- Exercise brief -
When you spot the word "image" in a line of the data below, copy that line.

━━━━━ Exercise materials ━━━━━

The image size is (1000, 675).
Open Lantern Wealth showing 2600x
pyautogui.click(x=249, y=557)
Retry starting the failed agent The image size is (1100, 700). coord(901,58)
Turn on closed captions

━━━━━
━━━━━ Exercise materials ━━━━━

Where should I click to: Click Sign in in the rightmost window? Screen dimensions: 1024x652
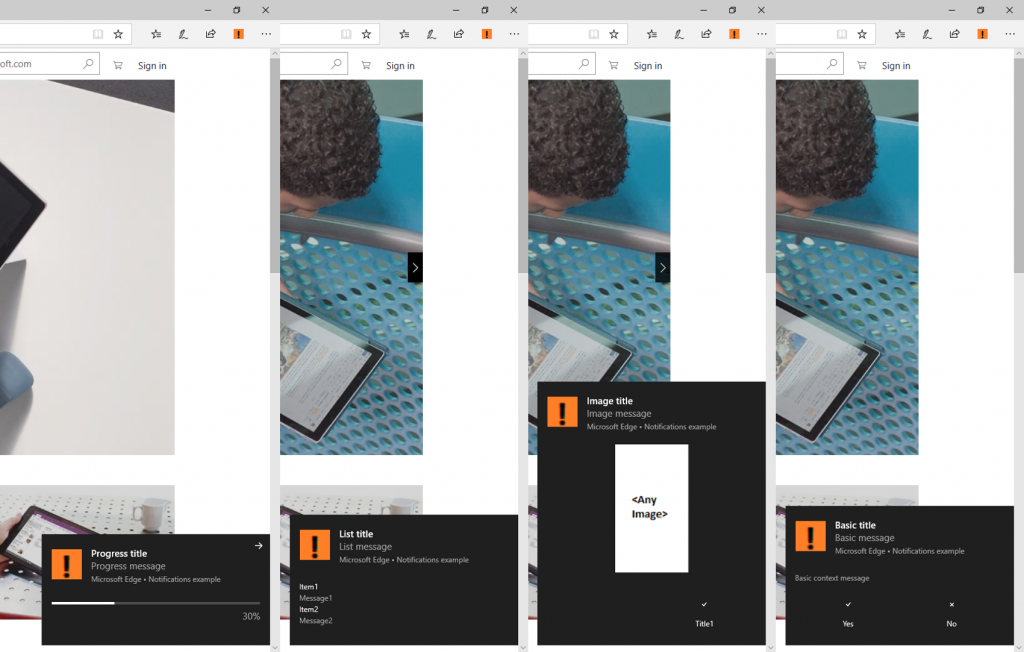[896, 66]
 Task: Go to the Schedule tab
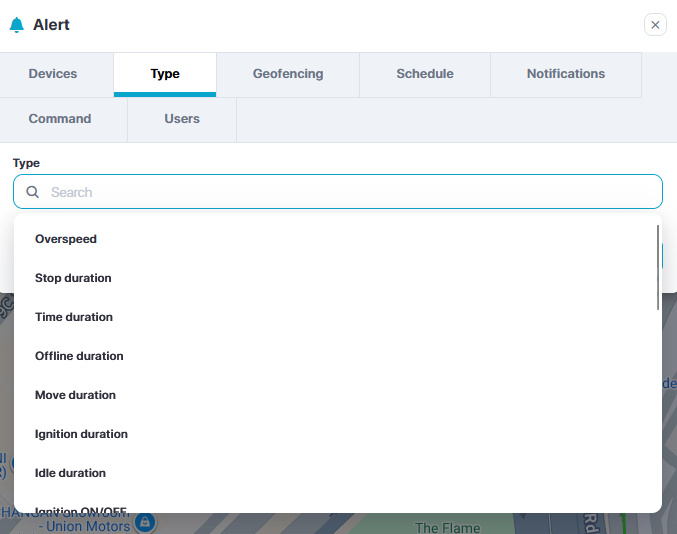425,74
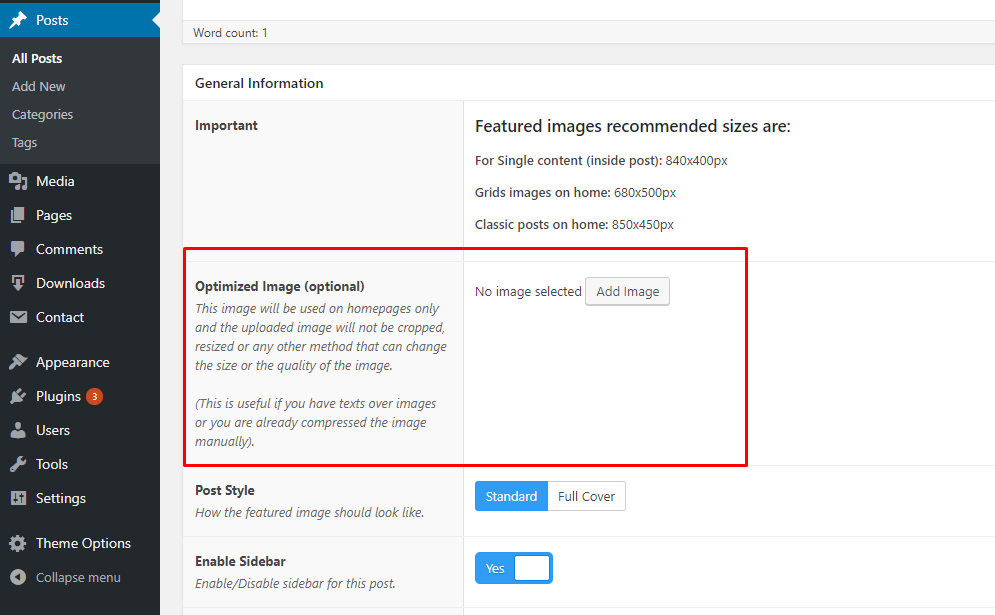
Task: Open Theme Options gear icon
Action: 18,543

━━━━━

- Solution to this exercise -
The image size is (1000, 675).
Retry starting the failed agent The image size is (1100, 700). coord(901,58)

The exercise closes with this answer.